The plaintiff, however, maintains that the present case does not fall within the rule referred to, because the action is not founded upon tort, but upon the breach of the defendant’s contract, evidenced by the bill of lading, to carry the wheat to its destination and deliver it in the same condition in which it was received. While the relations between the parties are in a sense contractual, the action is essentially one to recover damages for the violation by the defendant of a duty laid upon it by the law, independent of its own consent. The petition charges that the wheat was injured by the negligence of the defendant, and by its misbehavior as a common .carrier. With respect to the matter now under consideration, the plaintiff’s claim is to be classified as one based upon the wrongful injury to or destruction of its property.

The plaintiff also contends that here the damages are not to be regarded as unliquidated, because they were fixed and definite in amount. This contention is based upon two theories. *4The first is that the defendant was liable in the sum the consignee had contracted to pay to the plaintiff for the wheat. As no notice to the defendant regarding the existence of this contract was shown, its liability was not affected by it. (6 Cyc. 529.) The other theory is that the market value of the wheat was capable of exact ascertainment, being a mere matter of computation. The answer of the defendant included a general denial. The plaintiff was required to show the quantity, quality and market value of the wheat. These were all matters as to which issues were joined, and concerning which there might have been some actual controversy, although it appears that in fact the defendant offered no evidence in contradiction of that introduced by the plaintiff, on which the judgment was based. The value of property destroyed may doubtless be more readily and satisfactorily determined where it consists of a shipment of wheat than where, for instance, it consists of hay in the stack. But the difference is in degree rather than in kind. In most cases a reasonably close estimate of the value of chattels can be made, and no good reason is apparent, for making a distinction in this regard between one kind and another. And the circumstance that the party to be charged does not attempt at the trial to contradict the evidence offered by the owner of the property does not warrant a departure from the general rule as to the allowance of interest.

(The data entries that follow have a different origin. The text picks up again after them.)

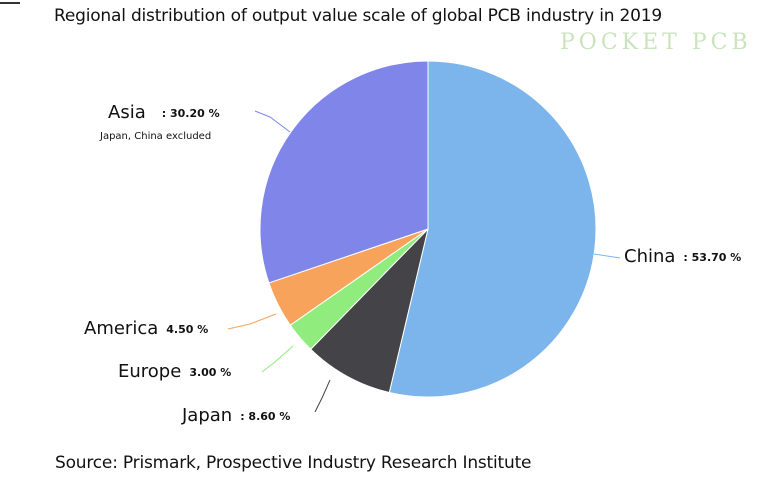 This screenshot has height=484, width=765. Describe the element at coordinates (127, 112) in the screenshot. I see `slice-name: Asia` at that location.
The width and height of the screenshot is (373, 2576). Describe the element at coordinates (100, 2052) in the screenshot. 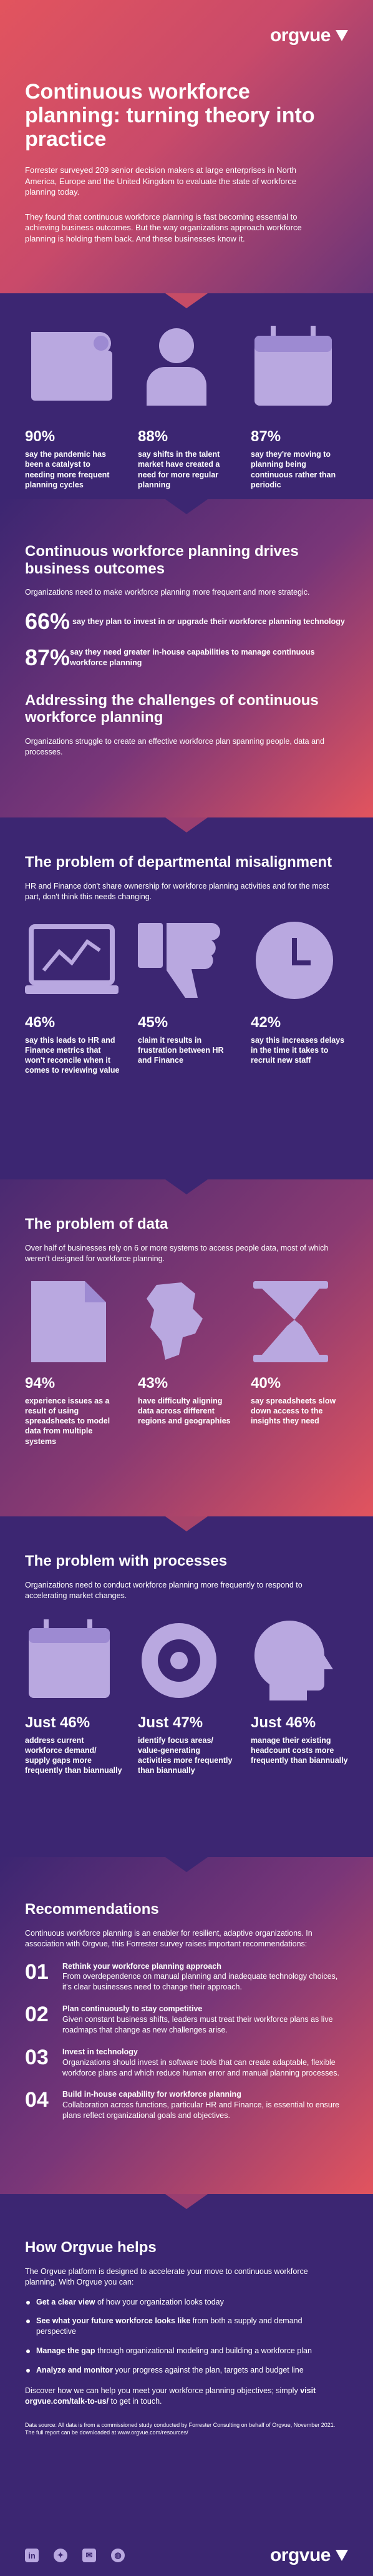

I see `recommendation-title: Invest in technology` at that location.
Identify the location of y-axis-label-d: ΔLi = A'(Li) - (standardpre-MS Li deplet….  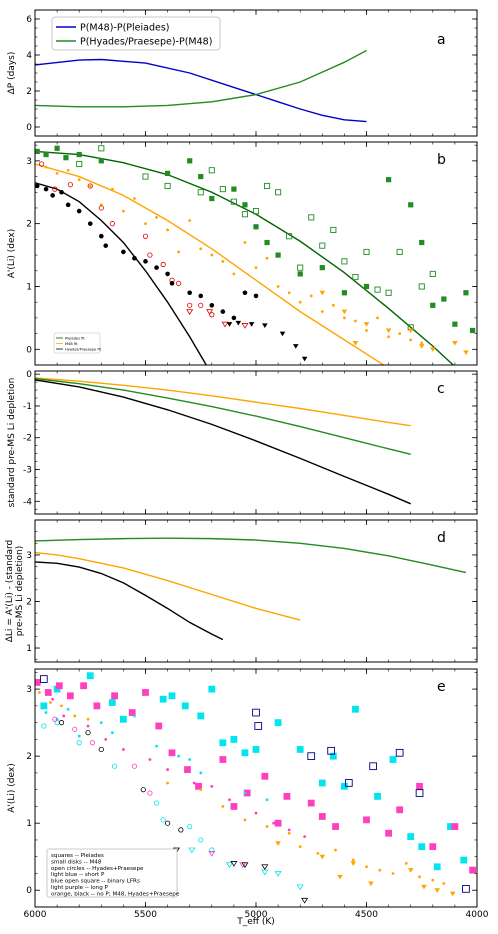
(15, 592).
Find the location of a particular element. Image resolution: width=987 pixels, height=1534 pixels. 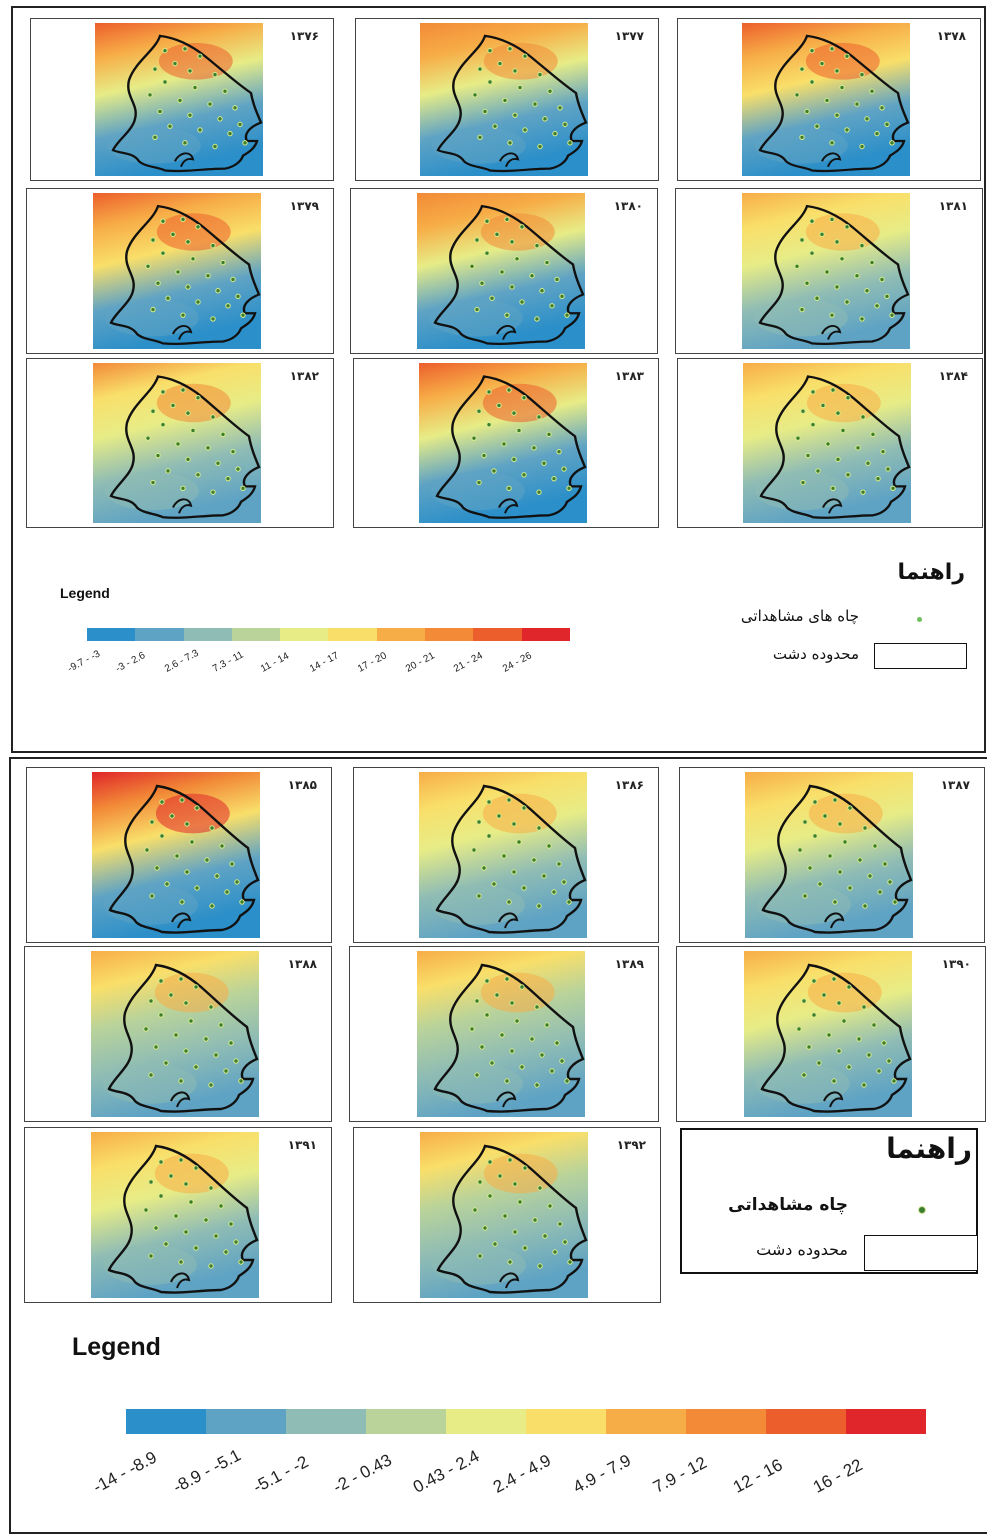

bottom-legend-title: Legend is located at coordinates (116, 1347).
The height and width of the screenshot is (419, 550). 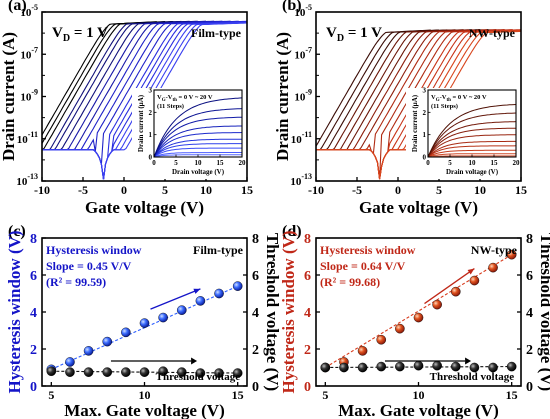 What do you see at coordinates (83, 190) in the screenshot?
I see `x-tick-label: -5` at bounding box center [83, 190].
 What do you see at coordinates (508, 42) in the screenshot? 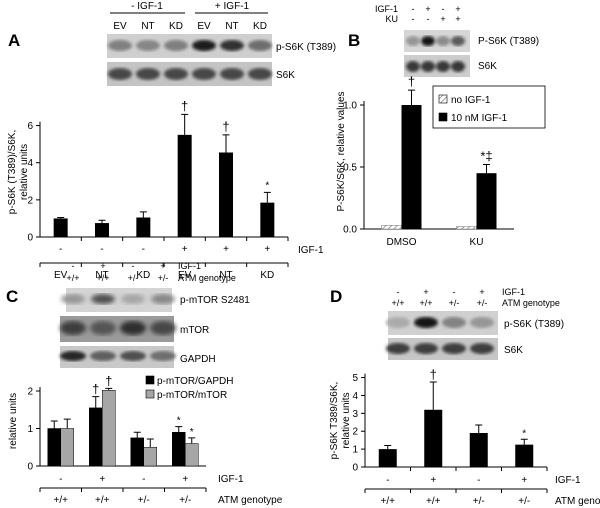
I see `blot-label-p-s6k-b: P-S6K (T389)` at bounding box center [508, 42].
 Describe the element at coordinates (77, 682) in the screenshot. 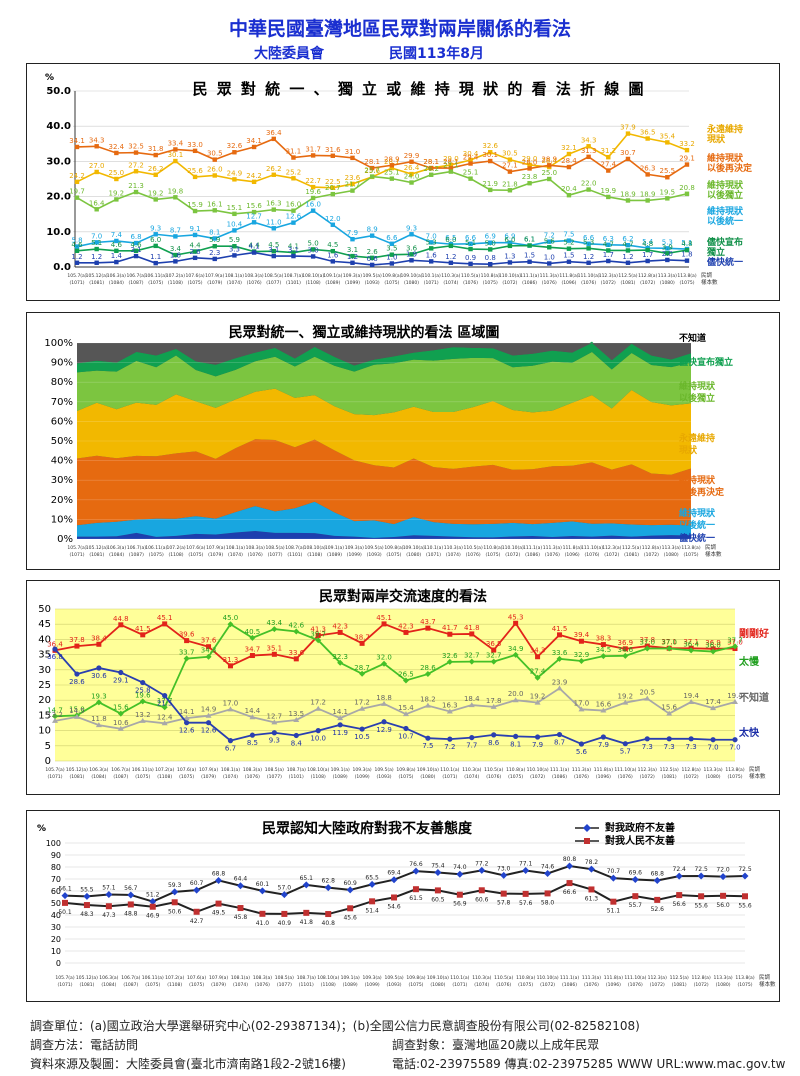

I see `data-label: 28.6` at that location.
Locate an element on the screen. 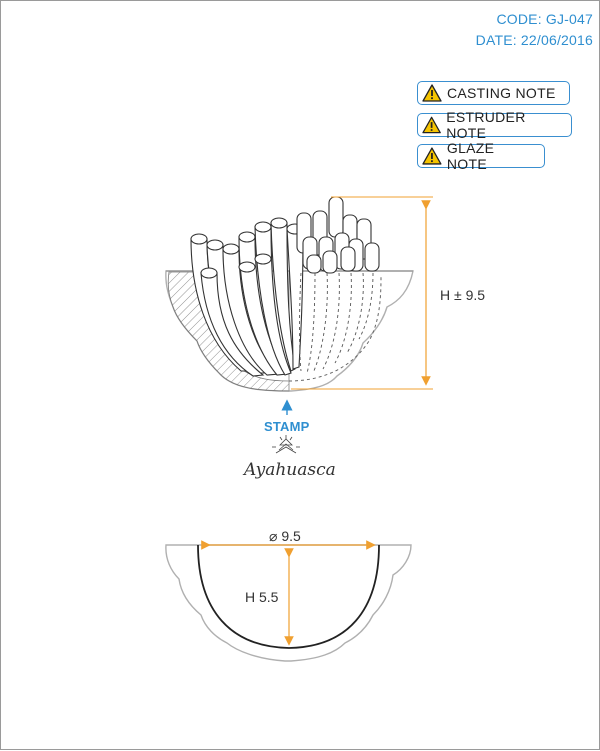 This screenshot has height=751, width=600. drawing-date: DATE: 22/06/2016 is located at coordinates (534, 40).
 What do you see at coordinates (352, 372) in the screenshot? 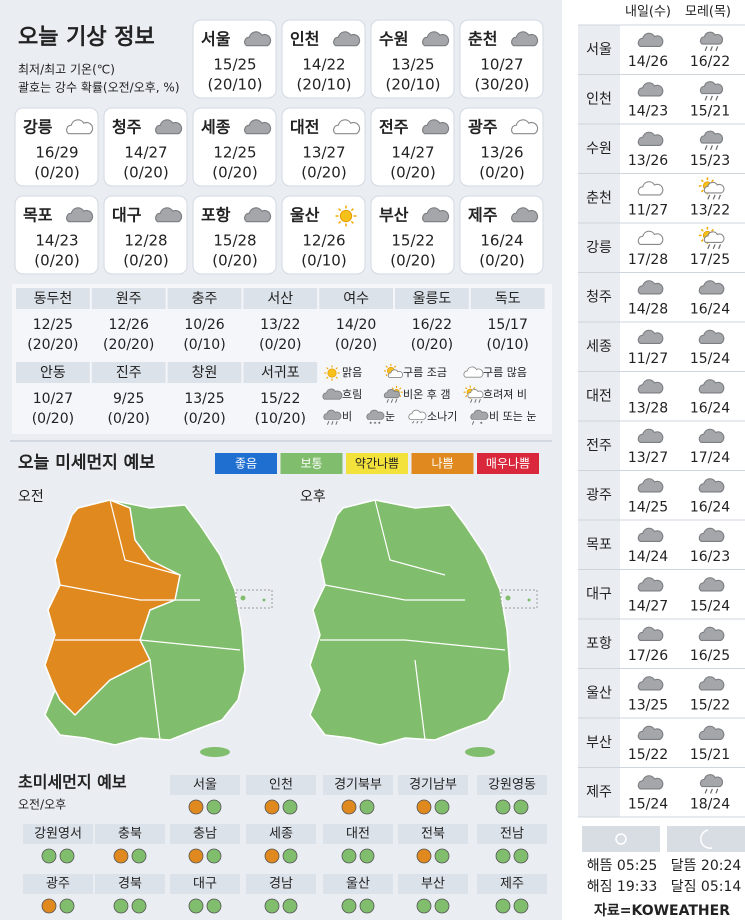
I see `legend-label: 맑음` at bounding box center [352, 372].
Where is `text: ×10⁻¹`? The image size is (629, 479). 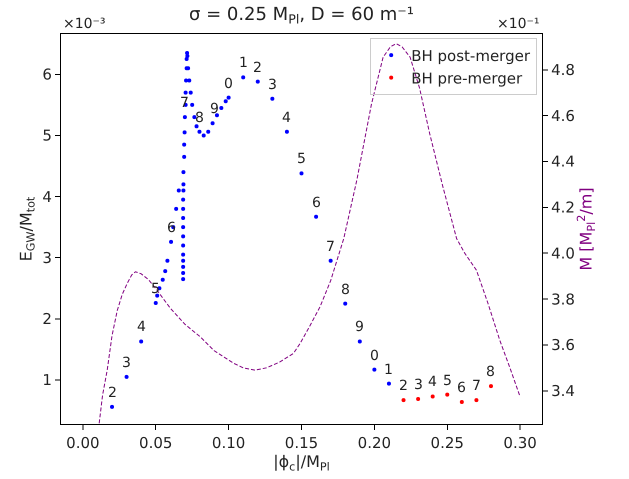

A final contention of the plaintiff is that he should at least recover interest on the $293 which the railway company received from the sale of the wheat. As damages were allowed on the basis of the value of the wheat at San Antonio, the defendant had a right to deduct from the-salvage the freight charges, $177.50. The plaintiff was at all times entitled to the balance, or $115.50, and the defendant should pay interest on that amount for any period during which it was wrongfully withheld. The court found that the defendant had at once offered to pay the $115.50 in full settlement of its liability. This of course did not constitute a sufficient tender, by reason of the condition imposed. But the answer, filed July 6, 1911, included an unconditional offer to pay that amount. As the defendant appears to have retained all the salvage, without an offer to pay over any part of it, for a period of substantially three years, it should be charged with legal interest for that *5time on the proceeds of the sale in excess of the freight. The judgment will be modified by adding that amount, and as so modified, affirmed.